On Tue, 7 Jul 2009, Wesley W. Terpstra wrote:
> In our networking code, I worked around this by using _prim
> "Word8Array_subWordX"  if MLton is used. This avoids the two C calls casting
> in and out of a 64-bit word for every word written into the data stream.

A number of 64-bit operations can (and should) be implemented by the 
native x86 codegen, to avoid the C calls.  This should help even in the 
presence of conversion optimizations.

> I
> recently ran into trouble on a 64-bit machine because SeqIndex.int is not
> int, and I got a PrimApp error. As a stop-gap measure, I'm open to
> suggestions of an Int/Word type that must match SeqIndex.

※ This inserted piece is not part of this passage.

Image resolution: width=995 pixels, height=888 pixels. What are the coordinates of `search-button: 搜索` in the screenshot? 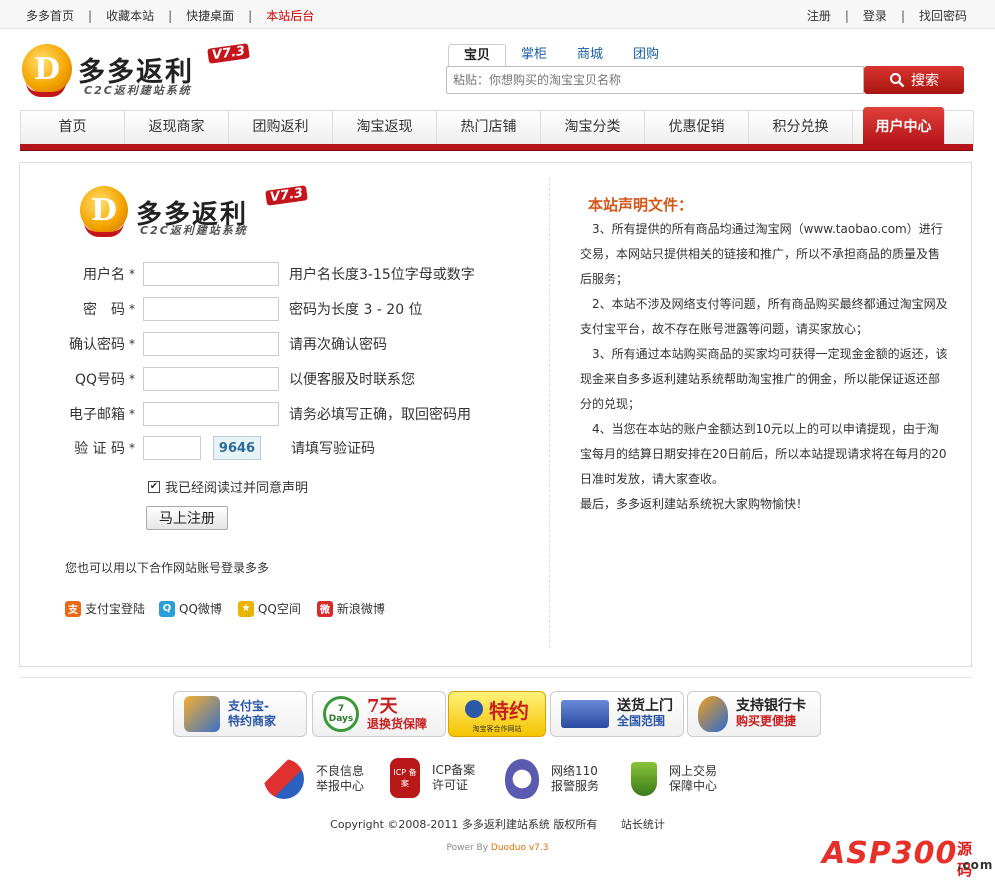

You can use the same technique that the Basis Library uses.  There is an 
(undocumented) MLB path variable SEQINDEX_INT which expands to either 
"int32" or "int64", depending on the size of indices of the target 
platform.  You can nicely package it up in a .mlb file as follows:

** seqindex.mlb
local
   $(SML_LIB)/basis/basis.mlb
in
   seqindex-$(SEQINDEX_INT).sml
end

** seqindex-int32.sml
structure SeqIndex = Int32

** seqindex-int64.sml
structure SeqIndex = Int64

> It would be nice to have 'unsafe' versions without the LargeWord baggage
> available somewhere, so _prim isn't needed. Armed with 'unsafe' PackWord, it
> would be easy to implement faster string/Word8Array copies, as discussed
> beforre.

I'm not sure why you call them "unsafe" versions.  Your proposed PACK_WORD 
signature (with the "type word" specification) wouldn't be unsafe in any 
way.

> I'll also note that PackWord represents yet another case where the basis
> library expects MLton to optimize fromLarge o toLarge to nothing.
> ...
> If that conversion optimization were placed before commonArg and knownCase I
> think Int8.fromFixed o Int8.toFixed would even become a no-op with overflow
> checking:
>
> x_1 = ...
> x_2 = WordU8_sextdToWord64 x_1
> x_3 = WordU64_sextdToWord8 x_2
> (* from iwconv0 bounds checking: *)
> x_4 = WordU8_sextdToWord64 x_3
> x_5 = Word64_eq (x_2, x_4)
> raise Overflow exception if x_5 is false
>
> First, comes the new optimization:
> x_3 = x_1
> Then comes commonArg/commSubexp
> x_4 and x_3 are replaced by x_2 and x_1 respectively
> Then comes knownCase:
> Word64_eq (x_2, x_2) is never false -> exception never raised
>
> Am I correct in this assessment?

In general, yes, conversion optimization should be a win. However, the 
"clean-up" optimizations aren't commonArg and knownCase.  The SSA shrinker 
(ssa/shrink.fun) will perform the necessary simplifications:
   * copy propagation of x_3 = x_1 (replace all uses of x_3 by x_1 and
     eliminate the x_3 variable)
   * prim-app folding of Word64_eq (x_2, x_2) to true
   * case simplification of a manifest discriminant

knownCase handles case simplification when the discriminant is only 
manifest on some of the incoming edges.  That is, the SSA shrinker will 
get:
   L_1:
     x_10 = true
     case x_10 of true => L_11 | false => L_12
while knownCase will get:
   L_1():
     x_10 = true
     L_4(x_10)
   L_2():
     x_20 = false
     L_4(x_20)
   L_3():
     x_30 = Word64_eq (x_1, x_2)
     L_4(x_30)
   L_4(x_40):
     case x_40 of true => L_11 | false => L_12
transforming it to:
   L_1():
     x_10 = true
     L_11()
   L_2():
     x_20 = false
     L_12()
   L_3():
     x_30 = Word64_eq (x_1, x_2)
     L_4(x_30)
   L_4(x_40):
     case x_40 of true => L_11 | false => L_12
It is likely that then the SSA shrinker will be able to eliminate the use 
of x_10 and x_20 as unused variables, perform the jump chaining to replace 
transfers to L_1 by L_11 and L_2 by L_12, and combine the L_3 and L_4 
blocks (assuming that now L_3 is the only predecessor of L_4).

> If so, that's a pretty serious speed-up: 5
> C calls and a potential branch turned into a no-op. Compared to 4 conversion
> in/out of an IntInf, things look even better!